При РИФ мазки после фиксации охлаждённым ацетоном, помещают в чашку Петри с увлажнённой фильтровальной бумагой на дне, наслаивают на мазок разведённые флюоресцирующие иммуноглобулины, выдерживают в термостате, промывают, высушивают и рассматривают в люминисцентном микроскопе. Обращают внимание на характер и количество антигенсодержащих клеток, локализацию специфического свечения и его интенсивность. Положительным считается мазок, в котором содержится не менее 3 морфологически неизмененных клеток эпителия с интенсивной специфической флюоресценцией типичной локализации не менее чем ++. Для ВПГ – 2 характерна локализация антигена в ядре, ядре и цитоплазме одновременно.
Чаще всего вирус удается выделить из отделяемого канала шейки матки. Он редко определяется одновременно во всех образцах, полученных от больной, поэтому для уменьшения диагностических ошибок необходимо исследовать максимальное число образцов от одной пациентки.
Частота выделения антигена ВПГ – 2 у женщин в значительной мере зависит от фазы менструального цикла. Более чем у 70% пациенток, страдающих простым герпесом, он выделяется в начале лютеиновой фазы. В это же время отмечается усиление клинических проявлений ВПГ-инфекции у основного числа больных. Реже ВПГ выделяется в пред- и постменструальном периодах (у 12—30% больных). Частота выявления ВПГ у больных в остальные дни менструального цикла снижается до 5—8% . Значительный разброс в выявлении антигена ВПГ у женщин в различные дни менструального цикла показывает, что отрицательный результат однократного вирусологического исследования не может исключить полностью диагноз генитального герпеса. При подозрении на ВПГ- 2 инфекцию необходимо проводить повторное 1 раз в 7 дней, т.е. 2—4 раза в течение месяца вирусологическое исследование отделяемого мочеполовой системы у пациенток.

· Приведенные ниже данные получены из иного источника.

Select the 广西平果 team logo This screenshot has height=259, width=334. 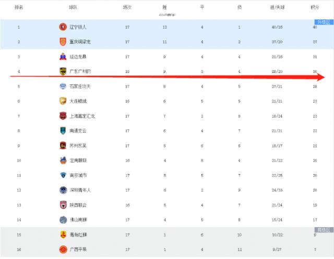pyautogui.click(x=63, y=250)
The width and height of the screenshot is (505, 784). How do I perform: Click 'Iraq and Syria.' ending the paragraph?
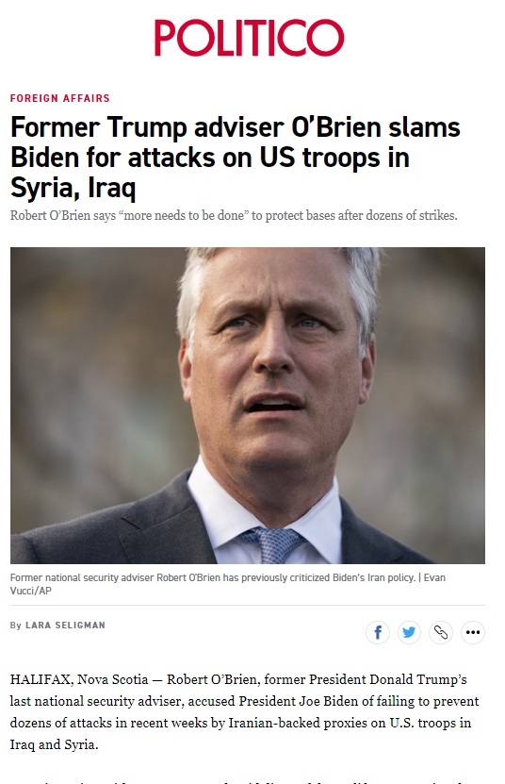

В специализированных вирусологических лабораториях вирус выделяют из инфицированного материала, полученного от больных, с помощью биологического метода, который состоит в изоляции ВПГ из клинического материала путем заражения культур клеток (выделение in vitro) или лабораторных животных, чувствительных к ВПГ (выделение in vivo). При выделении вируса в культуре клеток диагноз ставится через 24—48 часов и более на основании характерного цитопатического действия (ЦПД), которое оказывает ВПГ на клетки. Для выделения ВПГ in vivo можно использовать 12—13-дневные куриные эмбрионы и лабораторных животных (морских свинок, хомяков, крыс, собак, обезьян), у которых развиваются типичные для ВПГ- 2 инфекции симптомы.
Диагностическая ценность серологических методов при простом герпесе различна и зависит от формы инфекции (первичная, рецидивирующая), состояния реактивности организма больного, длительности заболевания и ряда других факторов.